一般来说,以事件时间为时间语义,如果一个时间流不按事件时间递增的顺序到达Flink作业中,则称此流数据为乱序(out-of-order)数据流。下面给出一个乱序数据流的示意图
现假设所有传感器的时间是同步的,那么传感器中监测到的事件数据,理论上的顺序为1、2、3、3、5、6、7、9.但经过网络传输后到达Flink作业时的顺序为2、3、1、7、3、5、9、6,不少事件时间次序颠倒,形成乱序。其中有两个时间戳为3的事件数据,有是不同可能Key的时间戳,也可能是传感器重发了两次3.因此,在真正的分布式环境中,要想保证完全的计算准确性是非常难得。
所以我下面介绍使用EventTime和Watermark机制来解决乱序数据问题,即Flink框架通过一种机制来延迟触发窗口计算,从而可以等待一段时间,让乱序得数据全部到达,然后再触发计算,从而输出正确得结果。
无迟到的乱序数据
下面给出一个无迟到得乱序数据,如下图。这里得无迟到表示经过EventTime和Watermark机制,乱序数据都落入正确得窗口中进行计算。

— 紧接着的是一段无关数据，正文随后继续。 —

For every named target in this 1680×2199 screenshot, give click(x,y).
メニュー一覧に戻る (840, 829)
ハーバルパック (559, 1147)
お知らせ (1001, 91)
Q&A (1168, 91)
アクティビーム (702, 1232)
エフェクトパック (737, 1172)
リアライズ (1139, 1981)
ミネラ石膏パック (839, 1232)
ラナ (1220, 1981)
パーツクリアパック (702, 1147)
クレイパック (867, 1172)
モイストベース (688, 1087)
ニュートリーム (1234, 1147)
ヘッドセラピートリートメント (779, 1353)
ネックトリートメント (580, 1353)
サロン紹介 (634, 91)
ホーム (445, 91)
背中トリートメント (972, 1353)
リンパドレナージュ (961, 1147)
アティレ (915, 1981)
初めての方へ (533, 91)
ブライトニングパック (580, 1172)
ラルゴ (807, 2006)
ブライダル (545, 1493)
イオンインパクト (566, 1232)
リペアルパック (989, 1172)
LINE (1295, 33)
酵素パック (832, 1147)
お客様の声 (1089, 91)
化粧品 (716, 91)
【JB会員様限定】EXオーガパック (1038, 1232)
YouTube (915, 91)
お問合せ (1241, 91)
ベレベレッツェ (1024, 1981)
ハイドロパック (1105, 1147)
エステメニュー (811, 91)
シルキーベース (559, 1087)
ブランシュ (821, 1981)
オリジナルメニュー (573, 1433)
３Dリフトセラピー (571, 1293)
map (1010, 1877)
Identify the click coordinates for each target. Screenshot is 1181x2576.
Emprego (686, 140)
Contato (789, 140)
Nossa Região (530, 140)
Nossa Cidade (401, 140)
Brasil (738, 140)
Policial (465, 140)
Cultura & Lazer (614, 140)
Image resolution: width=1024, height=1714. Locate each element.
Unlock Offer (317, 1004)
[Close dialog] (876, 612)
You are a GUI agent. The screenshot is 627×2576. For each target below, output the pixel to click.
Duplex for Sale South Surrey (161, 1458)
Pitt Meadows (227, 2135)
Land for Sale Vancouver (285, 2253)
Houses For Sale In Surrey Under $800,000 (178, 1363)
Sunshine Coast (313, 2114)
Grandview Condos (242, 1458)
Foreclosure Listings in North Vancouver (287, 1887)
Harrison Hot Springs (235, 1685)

代码 EventTimeWatermark.java
package com.atguigu.apitest.watermark;
import com.atguigu.apitest.example.ClickEvent;
import org.apache.flink.api.common.eventtime.*;
import org.apache.flink.streaming.api.TimeCharacteristic;
import org.apache.flink.streaming.api.datastream.DataStreamSource;
import org.apache.flink.streaming.api.datastream.SingleOutputStreamOperator;
import org.apache.flink.streaming.api.environment.StreamExecutionEnvironment;
import org.apache.flink.streaming.api.windowing.assigners.TumblingEventTimeWindows;
import org.apache.flink.streaming.api.windowing.time.Time;
/**
* @author zhanganjie
* @version 1.0
* @description: TODO 解决无迟到的乱序数据
* @date 2021/12/23 18:57
*/
public class EventTimeWatermark {
public static void main(String[] args) throws Exception {
//创建流处理环境
StreamExecutionEnvironment env = StreamExecutionEnvironment.getExecutionEnvironment();
//设置EventTime语义
env.setStreamTimeCharacteristic(TimeCharacteristic.EventTime);
//设置周期生成Watermark间隔(3秒)
env.getConfig().setAutoWatermarkInterval(1000*3L);
//并行度
env.setParallelism(1);
//演示数据
DataStreamSource<ClickEvent> mySource = env.fromElements(
new ClickEvent("user1", 2L, 2),
new ClickEvent("user1", 3L, 3),
new ClickEvent("user1", 1L, 1),
new ClickEvent("user1", 7L, 7),
new ClickEvent("user1", 3L, 3),
new ClickEvent("user1", 5L, 5),
new ClickEvent("user1", 9L, 9),
new ClickEvent("user1", 6L, 6),
new ClickEvent("user1", 12L, 12),
new ClickEvent("user1", 17L, 17),
new ClickEvent("user1", 10L, 10),
new ClickEvent("user1", 16L, 16),
new ClickEvent("user1", 19L, 19),
new ClickEvent("user1", 11L, 11),
new ClickEvent("user1", 18L, 18),
new ClickEvent("user1", 13L, 13),
new ClickEvent("user1", 20L, 20)
);
SingleOutputStreamOperator<ClickEvent> streamDS = mySource.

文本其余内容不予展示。